About this task: Write the data below out in full, exactly as it stands.

Entries shown:
---+---

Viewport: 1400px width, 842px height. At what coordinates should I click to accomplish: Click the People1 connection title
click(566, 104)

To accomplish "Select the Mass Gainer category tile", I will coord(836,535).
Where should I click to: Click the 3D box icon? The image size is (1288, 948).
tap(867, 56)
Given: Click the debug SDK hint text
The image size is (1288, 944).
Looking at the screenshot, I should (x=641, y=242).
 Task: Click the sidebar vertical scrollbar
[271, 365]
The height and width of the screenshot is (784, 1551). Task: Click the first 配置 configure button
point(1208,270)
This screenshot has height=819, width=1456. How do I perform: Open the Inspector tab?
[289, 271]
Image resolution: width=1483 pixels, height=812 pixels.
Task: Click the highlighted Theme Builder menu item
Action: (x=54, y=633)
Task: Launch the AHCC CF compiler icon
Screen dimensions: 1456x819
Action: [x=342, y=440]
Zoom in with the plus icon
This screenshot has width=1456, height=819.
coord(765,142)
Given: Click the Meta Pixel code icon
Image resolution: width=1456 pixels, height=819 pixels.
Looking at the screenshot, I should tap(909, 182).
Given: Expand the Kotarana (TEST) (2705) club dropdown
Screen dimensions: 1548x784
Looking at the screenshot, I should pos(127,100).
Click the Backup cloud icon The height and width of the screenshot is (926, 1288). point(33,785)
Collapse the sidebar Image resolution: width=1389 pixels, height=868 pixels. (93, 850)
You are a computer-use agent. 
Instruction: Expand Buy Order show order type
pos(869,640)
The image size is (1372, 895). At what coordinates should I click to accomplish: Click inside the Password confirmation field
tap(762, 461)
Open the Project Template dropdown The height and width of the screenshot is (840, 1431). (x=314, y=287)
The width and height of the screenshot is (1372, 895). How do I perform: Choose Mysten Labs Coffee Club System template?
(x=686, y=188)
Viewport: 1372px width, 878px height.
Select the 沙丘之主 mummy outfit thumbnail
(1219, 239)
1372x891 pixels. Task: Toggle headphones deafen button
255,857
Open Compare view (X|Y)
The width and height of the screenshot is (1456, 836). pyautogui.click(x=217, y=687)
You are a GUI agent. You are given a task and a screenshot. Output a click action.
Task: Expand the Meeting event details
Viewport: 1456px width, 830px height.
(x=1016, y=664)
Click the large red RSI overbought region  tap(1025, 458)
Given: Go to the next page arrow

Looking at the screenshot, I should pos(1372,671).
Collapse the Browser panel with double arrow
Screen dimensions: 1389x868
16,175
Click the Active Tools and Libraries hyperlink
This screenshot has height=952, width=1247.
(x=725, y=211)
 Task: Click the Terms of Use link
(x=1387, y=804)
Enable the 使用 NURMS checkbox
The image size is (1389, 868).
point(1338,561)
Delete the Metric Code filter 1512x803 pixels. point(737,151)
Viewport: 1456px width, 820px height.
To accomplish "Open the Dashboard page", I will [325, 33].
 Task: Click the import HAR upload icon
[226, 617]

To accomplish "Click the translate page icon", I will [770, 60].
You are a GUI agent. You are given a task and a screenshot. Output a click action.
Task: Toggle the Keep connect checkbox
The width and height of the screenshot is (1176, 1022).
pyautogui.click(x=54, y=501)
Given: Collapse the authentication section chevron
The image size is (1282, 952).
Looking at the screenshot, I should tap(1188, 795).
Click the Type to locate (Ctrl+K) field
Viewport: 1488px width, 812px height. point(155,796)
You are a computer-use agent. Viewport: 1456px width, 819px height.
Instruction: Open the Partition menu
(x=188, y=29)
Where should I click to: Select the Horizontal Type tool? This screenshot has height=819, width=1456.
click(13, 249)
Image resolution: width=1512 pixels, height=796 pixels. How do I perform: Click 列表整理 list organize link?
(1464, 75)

---+---

Task response:
Viewport: 1400px width, 842px height. At what coordinates should I click to accomplish: Click the People1 connection title
click(566, 104)

To accomplish "Select the Mass Gainer category tile", I will coord(836,535).
Where should I click to: Click the 3D box icon? The image size is (1288, 948).
tap(867, 56)
Given: Click the debug SDK hint text
The image size is (1288, 944).
Looking at the screenshot, I should (x=641, y=242).
 Task: Click the sidebar vertical scrollbar
[271, 365]
The height and width of the screenshot is (784, 1551). Task: Click the first 配置 configure button
point(1208,270)
This screenshot has height=819, width=1456. How do I perform: Open the Inspector tab?
[289, 271]
Image resolution: width=1483 pixels, height=812 pixels.
Task: Click the highlighted Theme Builder menu item
Action: (x=54, y=633)
Task: Launch the AHCC CF compiler icon
Screen dimensions: 1456x819
Action: [x=342, y=440]
Zoom in with the plus icon
This screenshot has width=1456, height=819.
coord(765,142)
Given: Click the Meta Pixel code icon
Image resolution: width=1456 pixels, height=819 pixels.
Looking at the screenshot, I should tap(909, 182).
Given: Expand the Kotarana (TEST) (2705) club dropdown
Screen dimensions: 1548x784
Looking at the screenshot, I should pos(127,100).
Click the Backup cloud icon The height and width of the screenshot is (926, 1288). point(33,785)
Collapse the sidebar Image resolution: width=1389 pixels, height=868 pixels. (93, 850)
You are a computer-use agent. 
Instruction: Expand Buy Order show order type
pos(869,640)
The image size is (1372, 895). At what coordinates should I click to accomplish: Click inside the Password confirmation field
tap(762, 461)
Open the Project Template dropdown The height and width of the screenshot is (840, 1431). (x=314, y=287)
The width and height of the screenshot is (1372, 895). How do I perform: Choose Mysten Labs Coffee Club System template?
(x=686, y=188)
Viewport: 1372px width, 878px height.
Select the 沙丘之主 mummy outfit thumbnail
(1219, 239)
1372x891 pixels. Task: Toggle headphones deafen button
255,857
Open Compare view (X|Y)
The width and height of the screenshot is (1456, 836). pyautogui.click(x=217, y=687)
You are a GUI agent. You are given a task and a screenshot. Output a click action.
Task: Expand the Meeting event details
Viewport: 1456px width, 830px height.
(x=1016, y=664)
Click the large red RSI overbought region  tap(1025, 458)
Given: Go to the next page arrow

Looking at the screenshot, I should pos(1372,671).
Collapse the Browser panel with double arrow
Screen dimensions: 1389x868
16,175
Click the Active Tools and Libraries hyperlink
This screenshot has height=952, width=1247.
(x=725, y=211)
 Task: Click the Terms of Use link
(x=1387, y=804)
Enable the 使用 NURMS checkbox
The image size is (1389, 868).
point(1338,561)
Delete the Metric Code filter 1512x803 pixels. point(737,151)
Viewport: 1456px width, 820px height.
To accomplish "Open the Dashboard page", I will [325, 33].
 Task: Click the import HAR upload icon
[226, 617]

To accomplish "Click the translate page icon", I will [770, 60].
You are a GUI agent. You are given a task and a screenshot. Output a click action.
Task: Toggle the Keep connect checkbox
The width and height of the screenshot is (1176, 1022).
pyautogui.click(x=54, y=501)
Given: Collapse the authentication section chevron
The image size is (1282, 952).
Looking at the screenshot, I should tap(1188, 795).
Click the Type to locate (Ctrl+K) field
Viewport: 1488px width, 812px height. point(155,796)
You are a computer-use agent. Viewport: 1456px width, 819px height.
Instruction: Open the Partition menu
(x=188, y=29)
Where should I click to: Select the Horizontal Type tool? This screenshot has height=819, width=1456.
click(13, 249)
Image resolution: width=1512 pixels, height=796 pixels. How do I perform: Click 列表整理 list organize link?
(1464, 75)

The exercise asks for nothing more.